In the context of your particular data set, which can be cleanly divided into 5000 sentences, a very natural thing to define would be the probabilities for various $n$-grams to appear in a single sentence. To calculate the PMI, we can start by defining two different outcomes:

  • Outcome 1: the 3-gram $\vec{x} = (x_{1}, x_{2}, x_{3})$ appears in a given sentence
  • Outcome 2: the 5-gram $\vec{y} = (y_{1}, y_{2}, y_{3}, y_{4}, y_{5})$ appears in a given sentence

In general, the 3-gram and 5-gram need not contain any words in common in order to calculate a valid PMI, however if you wish to set $x_{1} = y_{2}$, $x_{2} = y_{3}$, etc., you may certainly do so and still calculate a mathematically well-defined result.

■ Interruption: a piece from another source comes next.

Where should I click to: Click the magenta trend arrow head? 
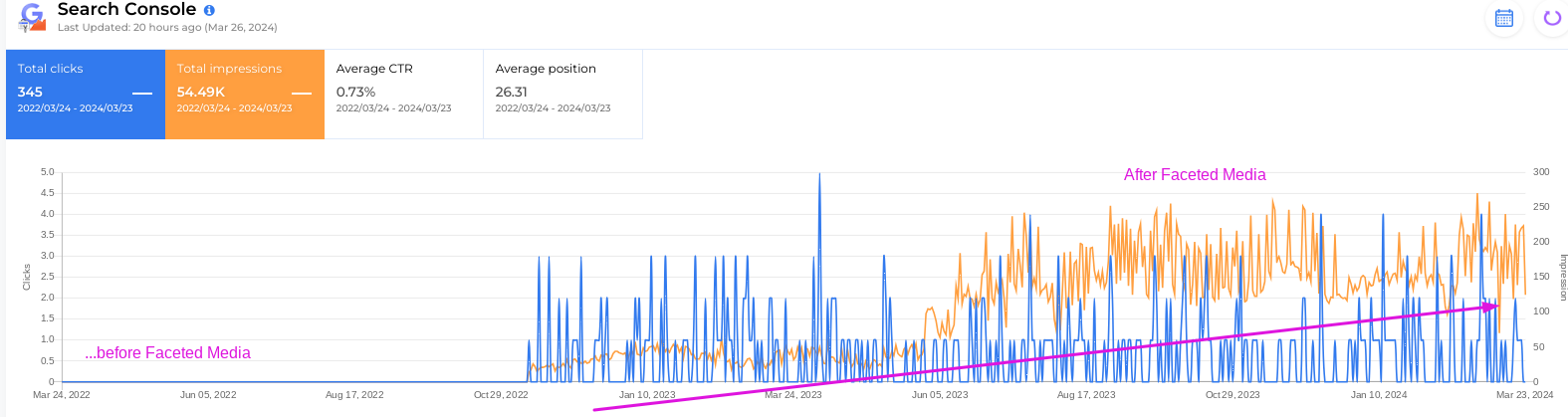(x=1490, y=308)
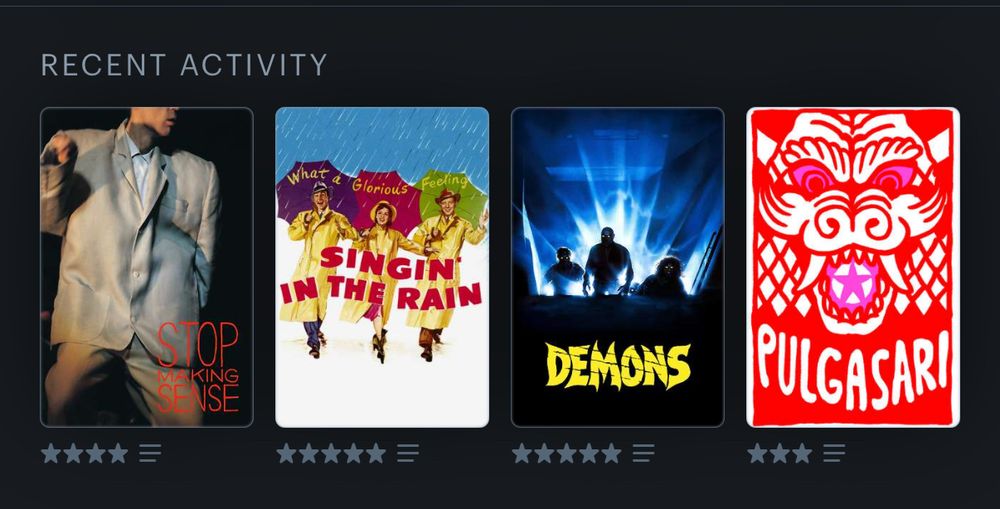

To obtain $p\left(\vec{x}, \vec{y}\right)$, the joint probability that both the 3-gram and the 5-gram appear simultaneously in the same sentence, we would simply count the number of sentences $n\left(\vec{x},\vec{y}\right)$ in your data set which contain both $\vec{x}$ and $\vec{y}$ together, and divide by the total number of sentences $N=5000$; i.e., $$p\left(\vec{x}, \vec{y}\right) = \frac{n\left(\vec{x},\vec{y}\right)}{N}$$ Similarly, $p\left(\vec{x}\right)$ and $p\left(\vec{y}\right)$ are defined by the number of times that $\vec{x}$ and $\vec{y}$ are observed individually in each of the 5 sentences. Thus, the PMI is defined by $$PMI\left(\vec{x},\vec{y}\right) = \log\left\{\frac{\left[\frac{n\left(\vec{x},\vec{y}\right)}{N}\right]}{\left[\frac{n\left(\vec{x}\right)}{N}\right]\left[\frac{n\left(\vec{y}\right)}{N}\right]}\right\} = \log\left[\frac{n\left(\vec{x},\vec{y}\right)N}{n\left(\vec{x}\right)n\left(\vec{y}\right)}\right]$$ which looks superficially similar to your result, with a few key differences (e.g., you forgot the include the $\log$ function, etc.). This formula is valid regardless of whether or not the 3-gram $\vec{x}$ and the 5-gram $\vec{y}$ have any words in common, and it is defined with the understanding that:

  • $N$ is the number of sentences in the data set (5000, in this case)
  • The values $n\left(\vec{x}, \vec{y}\right)$, $n\left(\vec{x}\right)$, and $n\left(\vec{y}\right)$ count the number of times that $\vec{x}$ and $\vec{y}$ appear with all words simultaneously together in the same sentence (i.e., if 2 of the words in a 5-gram appear in one sentence and 3 of the words appear in the next, it doesn't actually count as a valid 5-gram because the words aren't found all together within the same sentence)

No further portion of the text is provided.